Mysql – Investigating RDS MySQL 8.0.16 stalls on write-heavy workload

MySQLmysql-8.0performance-tuning

I'm trying to track down some sporadic and difficult-to-reproduce issues with a MySQL 8.0.16 RDS instance connected to a web application with a write-heavy workload on a couple tables with large JSON columns. One table has ~3M rows, average row length is ~120kb, like 350GB of data total, almost all on the clustered index. The other has ~12M rows, average row length is ~20kb. The workload is like 80% INSERT and INSERT ON DUPLICATE KEY UPDATE, with some SELECTs and DELETEs. We don't run any JOINs or complicated SELECTs that could be bogging everything else down.

The issue is:

For brief periods, like 1-20 seconds, once or twice every couple weeks, all INSERT, IODKU, and DELETE queries appear to be totally unresponsive. Write latency spikes, dirty pages spike, network transmit (but not receive) spikes, everything shows up in the slow query log, and then the issue resolves itself and everything returns to normal. We have a heavily seasonal traffic pattern and this issue first appeared on day 2 of our busy season.
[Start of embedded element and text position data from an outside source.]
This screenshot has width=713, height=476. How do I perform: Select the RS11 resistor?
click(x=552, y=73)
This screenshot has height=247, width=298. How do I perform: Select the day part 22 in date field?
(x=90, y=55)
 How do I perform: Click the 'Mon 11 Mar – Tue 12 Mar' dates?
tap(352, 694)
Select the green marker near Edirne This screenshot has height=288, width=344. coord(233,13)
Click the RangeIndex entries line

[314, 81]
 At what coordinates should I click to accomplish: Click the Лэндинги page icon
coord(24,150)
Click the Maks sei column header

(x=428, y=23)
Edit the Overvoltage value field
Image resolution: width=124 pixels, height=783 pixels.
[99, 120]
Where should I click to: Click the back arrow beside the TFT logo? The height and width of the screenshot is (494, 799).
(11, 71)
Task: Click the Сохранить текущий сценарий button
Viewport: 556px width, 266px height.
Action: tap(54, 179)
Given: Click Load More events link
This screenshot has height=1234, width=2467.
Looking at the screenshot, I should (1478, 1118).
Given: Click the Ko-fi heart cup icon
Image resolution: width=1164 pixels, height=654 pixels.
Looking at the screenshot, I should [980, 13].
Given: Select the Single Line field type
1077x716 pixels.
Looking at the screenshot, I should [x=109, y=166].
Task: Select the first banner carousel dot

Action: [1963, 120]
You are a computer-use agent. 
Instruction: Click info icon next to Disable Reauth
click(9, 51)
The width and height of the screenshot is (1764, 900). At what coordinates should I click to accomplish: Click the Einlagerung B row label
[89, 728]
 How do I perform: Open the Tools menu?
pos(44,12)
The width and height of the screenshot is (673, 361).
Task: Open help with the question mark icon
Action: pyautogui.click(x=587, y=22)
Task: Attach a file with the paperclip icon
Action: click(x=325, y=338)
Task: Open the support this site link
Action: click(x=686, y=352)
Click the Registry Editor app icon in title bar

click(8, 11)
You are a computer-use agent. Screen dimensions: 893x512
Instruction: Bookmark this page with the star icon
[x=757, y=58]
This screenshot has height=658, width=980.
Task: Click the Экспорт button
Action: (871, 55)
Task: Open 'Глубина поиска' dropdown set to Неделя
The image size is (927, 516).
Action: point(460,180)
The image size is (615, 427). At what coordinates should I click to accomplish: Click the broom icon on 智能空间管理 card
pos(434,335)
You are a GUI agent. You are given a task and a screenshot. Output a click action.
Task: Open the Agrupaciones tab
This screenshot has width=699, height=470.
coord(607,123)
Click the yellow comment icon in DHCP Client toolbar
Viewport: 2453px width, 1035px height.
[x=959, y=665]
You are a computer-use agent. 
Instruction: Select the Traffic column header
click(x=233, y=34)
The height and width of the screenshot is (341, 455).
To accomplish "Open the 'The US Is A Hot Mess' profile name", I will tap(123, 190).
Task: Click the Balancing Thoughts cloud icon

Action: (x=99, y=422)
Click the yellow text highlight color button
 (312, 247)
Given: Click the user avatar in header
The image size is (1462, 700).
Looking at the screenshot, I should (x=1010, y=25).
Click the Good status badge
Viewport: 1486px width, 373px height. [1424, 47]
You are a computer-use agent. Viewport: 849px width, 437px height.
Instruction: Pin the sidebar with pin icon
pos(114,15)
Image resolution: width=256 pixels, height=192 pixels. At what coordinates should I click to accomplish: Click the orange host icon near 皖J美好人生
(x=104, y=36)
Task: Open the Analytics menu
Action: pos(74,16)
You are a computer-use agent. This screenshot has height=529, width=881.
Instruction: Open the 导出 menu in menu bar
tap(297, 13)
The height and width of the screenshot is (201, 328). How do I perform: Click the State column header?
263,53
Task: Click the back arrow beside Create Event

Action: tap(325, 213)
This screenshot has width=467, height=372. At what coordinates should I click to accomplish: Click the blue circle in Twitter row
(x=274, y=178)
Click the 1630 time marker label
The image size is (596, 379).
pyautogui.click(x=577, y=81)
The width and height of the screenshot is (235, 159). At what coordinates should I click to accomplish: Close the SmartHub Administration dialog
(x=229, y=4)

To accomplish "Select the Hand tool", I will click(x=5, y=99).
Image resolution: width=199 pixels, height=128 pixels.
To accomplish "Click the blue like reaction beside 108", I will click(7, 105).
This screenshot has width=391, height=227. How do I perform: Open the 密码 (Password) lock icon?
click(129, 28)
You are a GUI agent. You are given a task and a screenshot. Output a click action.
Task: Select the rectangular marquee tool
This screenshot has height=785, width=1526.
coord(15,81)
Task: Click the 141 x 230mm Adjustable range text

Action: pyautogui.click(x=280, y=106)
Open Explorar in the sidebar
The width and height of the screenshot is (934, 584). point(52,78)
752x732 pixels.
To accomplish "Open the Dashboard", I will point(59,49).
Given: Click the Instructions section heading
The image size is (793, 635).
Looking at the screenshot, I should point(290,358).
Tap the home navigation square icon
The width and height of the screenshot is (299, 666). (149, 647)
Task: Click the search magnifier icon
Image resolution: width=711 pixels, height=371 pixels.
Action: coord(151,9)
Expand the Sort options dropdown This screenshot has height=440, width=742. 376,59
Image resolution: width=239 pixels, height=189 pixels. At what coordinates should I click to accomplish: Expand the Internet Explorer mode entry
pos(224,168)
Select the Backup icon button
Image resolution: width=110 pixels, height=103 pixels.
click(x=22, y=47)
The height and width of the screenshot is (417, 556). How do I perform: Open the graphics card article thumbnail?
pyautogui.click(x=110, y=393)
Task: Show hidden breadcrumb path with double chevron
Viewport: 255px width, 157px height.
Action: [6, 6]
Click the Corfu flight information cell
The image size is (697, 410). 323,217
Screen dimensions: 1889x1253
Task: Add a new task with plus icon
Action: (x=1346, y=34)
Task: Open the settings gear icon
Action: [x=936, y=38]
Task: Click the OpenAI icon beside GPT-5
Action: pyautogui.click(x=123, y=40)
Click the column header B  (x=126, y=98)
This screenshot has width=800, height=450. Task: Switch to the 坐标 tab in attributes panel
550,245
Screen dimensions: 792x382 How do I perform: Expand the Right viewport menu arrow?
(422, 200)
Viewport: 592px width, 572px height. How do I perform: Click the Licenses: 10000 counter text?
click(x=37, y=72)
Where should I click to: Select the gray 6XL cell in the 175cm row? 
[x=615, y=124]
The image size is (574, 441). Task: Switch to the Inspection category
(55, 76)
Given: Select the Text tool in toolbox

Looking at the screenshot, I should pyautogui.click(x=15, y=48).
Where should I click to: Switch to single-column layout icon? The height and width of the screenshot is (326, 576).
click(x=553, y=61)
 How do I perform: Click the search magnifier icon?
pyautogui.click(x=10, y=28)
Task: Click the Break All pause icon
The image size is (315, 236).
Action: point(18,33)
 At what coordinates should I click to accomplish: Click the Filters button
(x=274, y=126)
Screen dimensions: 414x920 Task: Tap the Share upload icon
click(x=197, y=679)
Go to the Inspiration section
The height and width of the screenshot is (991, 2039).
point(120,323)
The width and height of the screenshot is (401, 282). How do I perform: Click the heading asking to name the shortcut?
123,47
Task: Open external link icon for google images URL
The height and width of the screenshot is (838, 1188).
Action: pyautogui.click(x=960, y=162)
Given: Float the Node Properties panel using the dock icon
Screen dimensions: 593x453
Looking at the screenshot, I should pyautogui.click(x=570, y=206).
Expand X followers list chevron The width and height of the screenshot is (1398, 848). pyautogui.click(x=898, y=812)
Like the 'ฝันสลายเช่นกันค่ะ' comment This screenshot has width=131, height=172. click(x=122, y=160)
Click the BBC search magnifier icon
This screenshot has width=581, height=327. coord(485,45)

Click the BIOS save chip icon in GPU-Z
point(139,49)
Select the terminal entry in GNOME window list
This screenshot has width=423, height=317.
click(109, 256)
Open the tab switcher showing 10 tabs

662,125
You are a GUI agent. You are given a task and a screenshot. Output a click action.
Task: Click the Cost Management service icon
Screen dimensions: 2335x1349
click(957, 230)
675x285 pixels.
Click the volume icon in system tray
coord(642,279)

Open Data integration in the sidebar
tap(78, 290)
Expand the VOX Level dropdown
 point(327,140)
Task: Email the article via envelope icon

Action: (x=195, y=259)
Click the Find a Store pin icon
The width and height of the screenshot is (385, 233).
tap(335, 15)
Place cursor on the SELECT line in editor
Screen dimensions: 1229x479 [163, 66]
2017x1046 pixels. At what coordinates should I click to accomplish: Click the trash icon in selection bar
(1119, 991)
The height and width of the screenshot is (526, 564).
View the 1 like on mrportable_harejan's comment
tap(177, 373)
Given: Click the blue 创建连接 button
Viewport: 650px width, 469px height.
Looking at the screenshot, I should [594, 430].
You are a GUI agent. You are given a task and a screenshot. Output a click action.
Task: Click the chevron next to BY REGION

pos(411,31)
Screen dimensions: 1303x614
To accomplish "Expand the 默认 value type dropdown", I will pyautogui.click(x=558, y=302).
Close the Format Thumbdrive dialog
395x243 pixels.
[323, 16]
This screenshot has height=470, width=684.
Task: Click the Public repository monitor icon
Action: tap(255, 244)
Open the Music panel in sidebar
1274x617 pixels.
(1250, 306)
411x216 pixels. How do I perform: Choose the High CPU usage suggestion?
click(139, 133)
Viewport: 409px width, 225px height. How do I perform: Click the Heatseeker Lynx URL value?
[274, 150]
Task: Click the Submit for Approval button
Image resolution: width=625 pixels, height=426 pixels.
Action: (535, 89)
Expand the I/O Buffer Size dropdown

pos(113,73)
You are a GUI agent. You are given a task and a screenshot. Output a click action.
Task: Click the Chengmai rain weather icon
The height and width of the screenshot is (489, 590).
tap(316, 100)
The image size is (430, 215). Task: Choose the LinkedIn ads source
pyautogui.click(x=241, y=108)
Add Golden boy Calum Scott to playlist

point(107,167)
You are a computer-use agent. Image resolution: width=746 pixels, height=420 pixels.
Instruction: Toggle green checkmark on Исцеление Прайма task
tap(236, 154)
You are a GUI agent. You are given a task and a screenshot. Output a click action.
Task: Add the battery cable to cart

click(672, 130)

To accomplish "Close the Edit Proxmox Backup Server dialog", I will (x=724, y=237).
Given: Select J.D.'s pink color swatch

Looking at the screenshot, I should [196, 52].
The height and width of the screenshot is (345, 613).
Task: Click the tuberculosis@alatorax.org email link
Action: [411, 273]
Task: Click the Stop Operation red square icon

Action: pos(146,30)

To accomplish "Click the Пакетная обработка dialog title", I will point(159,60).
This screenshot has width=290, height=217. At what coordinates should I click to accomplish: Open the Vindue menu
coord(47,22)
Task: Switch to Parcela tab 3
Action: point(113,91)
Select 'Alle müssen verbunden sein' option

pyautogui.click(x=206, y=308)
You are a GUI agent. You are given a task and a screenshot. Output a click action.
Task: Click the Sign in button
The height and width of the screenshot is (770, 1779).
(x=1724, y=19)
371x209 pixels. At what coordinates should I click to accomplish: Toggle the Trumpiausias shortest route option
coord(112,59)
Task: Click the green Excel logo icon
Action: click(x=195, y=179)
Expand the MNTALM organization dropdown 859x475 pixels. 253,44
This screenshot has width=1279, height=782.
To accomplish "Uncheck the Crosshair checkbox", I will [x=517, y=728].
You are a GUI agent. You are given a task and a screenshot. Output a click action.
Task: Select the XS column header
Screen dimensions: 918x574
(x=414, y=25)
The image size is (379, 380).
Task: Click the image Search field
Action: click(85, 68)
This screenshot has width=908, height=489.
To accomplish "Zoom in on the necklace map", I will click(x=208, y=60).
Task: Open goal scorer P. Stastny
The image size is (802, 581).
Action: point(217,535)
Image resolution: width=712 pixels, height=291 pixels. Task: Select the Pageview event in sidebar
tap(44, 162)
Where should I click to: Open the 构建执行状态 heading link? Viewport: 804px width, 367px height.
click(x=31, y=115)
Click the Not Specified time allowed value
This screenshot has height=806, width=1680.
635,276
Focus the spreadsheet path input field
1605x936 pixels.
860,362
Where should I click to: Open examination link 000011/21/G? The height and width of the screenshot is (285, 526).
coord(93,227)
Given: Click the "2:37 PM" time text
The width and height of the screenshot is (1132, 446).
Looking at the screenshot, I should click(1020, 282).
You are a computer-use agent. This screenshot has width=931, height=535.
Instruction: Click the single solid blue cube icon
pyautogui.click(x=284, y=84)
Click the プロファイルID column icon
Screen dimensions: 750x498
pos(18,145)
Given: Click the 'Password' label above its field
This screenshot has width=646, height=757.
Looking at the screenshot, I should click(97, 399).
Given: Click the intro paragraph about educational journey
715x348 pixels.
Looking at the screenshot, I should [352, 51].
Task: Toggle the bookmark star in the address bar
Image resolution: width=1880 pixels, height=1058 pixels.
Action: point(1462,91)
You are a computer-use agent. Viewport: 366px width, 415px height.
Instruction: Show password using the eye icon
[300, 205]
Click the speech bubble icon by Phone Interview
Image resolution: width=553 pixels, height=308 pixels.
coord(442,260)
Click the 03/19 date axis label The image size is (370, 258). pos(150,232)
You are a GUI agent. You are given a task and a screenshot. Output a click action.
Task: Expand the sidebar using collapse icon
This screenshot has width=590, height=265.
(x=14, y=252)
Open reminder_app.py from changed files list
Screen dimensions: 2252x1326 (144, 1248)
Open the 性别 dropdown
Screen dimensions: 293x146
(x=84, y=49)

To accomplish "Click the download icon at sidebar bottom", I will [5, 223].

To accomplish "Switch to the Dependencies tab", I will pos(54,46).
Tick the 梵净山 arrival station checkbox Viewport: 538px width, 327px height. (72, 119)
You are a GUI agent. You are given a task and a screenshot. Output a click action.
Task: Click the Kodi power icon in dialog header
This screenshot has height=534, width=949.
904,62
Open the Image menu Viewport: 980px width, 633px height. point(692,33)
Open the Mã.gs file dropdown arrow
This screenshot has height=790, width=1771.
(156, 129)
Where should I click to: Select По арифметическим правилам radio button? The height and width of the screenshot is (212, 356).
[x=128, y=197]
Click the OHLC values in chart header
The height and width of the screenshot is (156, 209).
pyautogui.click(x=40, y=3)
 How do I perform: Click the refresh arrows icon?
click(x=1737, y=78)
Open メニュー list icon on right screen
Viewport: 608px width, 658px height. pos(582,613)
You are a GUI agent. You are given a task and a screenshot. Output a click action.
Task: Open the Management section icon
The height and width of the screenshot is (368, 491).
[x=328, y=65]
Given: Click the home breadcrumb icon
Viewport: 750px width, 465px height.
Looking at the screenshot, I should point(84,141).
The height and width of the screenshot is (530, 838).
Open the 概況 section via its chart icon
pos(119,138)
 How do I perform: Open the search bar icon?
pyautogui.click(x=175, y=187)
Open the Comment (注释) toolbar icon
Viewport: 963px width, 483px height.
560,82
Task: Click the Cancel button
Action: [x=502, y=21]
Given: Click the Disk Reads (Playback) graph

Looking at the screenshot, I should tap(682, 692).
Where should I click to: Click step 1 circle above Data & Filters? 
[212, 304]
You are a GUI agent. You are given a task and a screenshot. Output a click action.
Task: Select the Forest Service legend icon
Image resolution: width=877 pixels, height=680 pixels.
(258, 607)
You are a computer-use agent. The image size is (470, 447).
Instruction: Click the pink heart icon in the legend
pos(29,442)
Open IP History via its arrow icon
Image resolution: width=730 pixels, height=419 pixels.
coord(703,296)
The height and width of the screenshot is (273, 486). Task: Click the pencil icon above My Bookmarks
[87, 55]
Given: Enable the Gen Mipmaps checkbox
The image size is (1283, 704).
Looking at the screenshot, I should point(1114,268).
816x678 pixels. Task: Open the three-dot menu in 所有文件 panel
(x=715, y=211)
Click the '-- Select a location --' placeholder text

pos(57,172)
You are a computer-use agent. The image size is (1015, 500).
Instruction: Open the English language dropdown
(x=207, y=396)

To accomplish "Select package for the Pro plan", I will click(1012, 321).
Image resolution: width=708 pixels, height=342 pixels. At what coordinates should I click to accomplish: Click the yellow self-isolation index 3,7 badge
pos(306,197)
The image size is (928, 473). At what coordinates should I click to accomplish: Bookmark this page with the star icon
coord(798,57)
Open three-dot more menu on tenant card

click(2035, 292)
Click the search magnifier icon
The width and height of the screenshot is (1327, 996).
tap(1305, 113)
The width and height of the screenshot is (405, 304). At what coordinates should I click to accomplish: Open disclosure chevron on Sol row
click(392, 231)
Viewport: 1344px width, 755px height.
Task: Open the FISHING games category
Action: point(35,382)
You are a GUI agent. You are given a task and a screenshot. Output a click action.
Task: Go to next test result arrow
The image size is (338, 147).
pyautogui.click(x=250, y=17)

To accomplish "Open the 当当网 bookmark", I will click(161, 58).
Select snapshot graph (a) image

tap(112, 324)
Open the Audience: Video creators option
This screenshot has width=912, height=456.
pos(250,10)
I'm hoping to track it down before the last week of the season which will have a few days of very high, sustained traffic.

I have pt-stalk watching production and caught maybe a smaller version of one of these when Threads_running spiked up to ~150 (usually it's less than 10). Of course, since it's RDS we don't have the diskstat/iostat/netstat output or anything, and the CloudWatch Metric intervals are too wide to tell me anything, but have a lot of information from SHOW ENGINE INNODB STATUS and SHOW GLOBAL STATUS which I'm struggling to sift through. So far, the thing that stood out most was the File I/O part of the innodbstatus output during this Threads running spike:

Pending normal aio reads: [0, 0, 0, 0] , aio writes: [27, 25, 21, 20] ,
 ibuf aio reads:, log i/o's:, sync i/o's:
Pending flushes (fsync) log: 1; buffer pool: 6251
138942220 OS file reads, 8230899625 OS file writes, 1653263701 OS fsyncs
5.60 reads/s, 16384 avg bytes/read, 1975.05 writes/s, 215.99 fsyncs/s

Most of the time we have 0 pending aio writes so that stood out to me.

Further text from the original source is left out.